View full text Add to dashboard Cite

Background Loss of function mutation in FLG is the major genetic risk factor for atopic dermatitis (AD) and other allergic manifestations. Presently, little is known about the cellular turnover and stability of profilaggrin, the protein encoded by FLG. Since ubiquitination directly regulates the cellular fate of numerous proteins, their degradation and trafficking, this process could influence the concentration of filaggrin in the skin. Objective To determine the elements mediating the interaction of profilaggrin with the ubiquitin-proteasome system (i.e., degron motifs and ubiquitination sites), the features responsible for its stability, and the effect of nonsense and frameshift mutations on profilaggrin turnover. Methods The effect of proteasome inhibition on the expression of profilaggrin and processed products was assessed by immunoblotting.

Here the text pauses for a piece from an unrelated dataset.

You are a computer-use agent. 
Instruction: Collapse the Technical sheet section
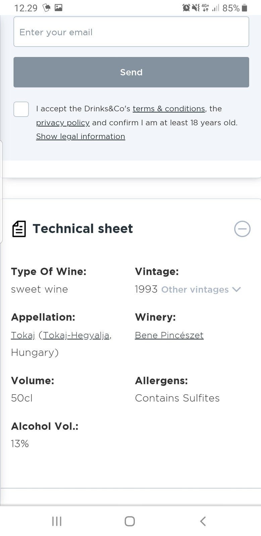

Wild-type profilaggrin sequence and its mutated variants were analysed in silico using the DEGRONOPEDIA and Clustal Omega tool. Results Proteasome inhibition stabilizes profilaggrin and its high molecular weight derivatives. In silico analysis of the sequence determined that profilaggrin contains 18 known degron motifs as well as multiple canonical and non-canonical ubiquitination-prone residues. FLG mutations generate products with increased stability scores, altered usage of the ubiquitination marks, and the frequent appearance of novel degrons, including those promoting C-terminus-mediated degradation routes. Conclusions The proteasome is involved in the turnover of profilaggrin, which contains multiple degrons and ubiquitination-prone residues. FLG mutations alter those key elements, affecting the degradation routes and the mutated products’ stability.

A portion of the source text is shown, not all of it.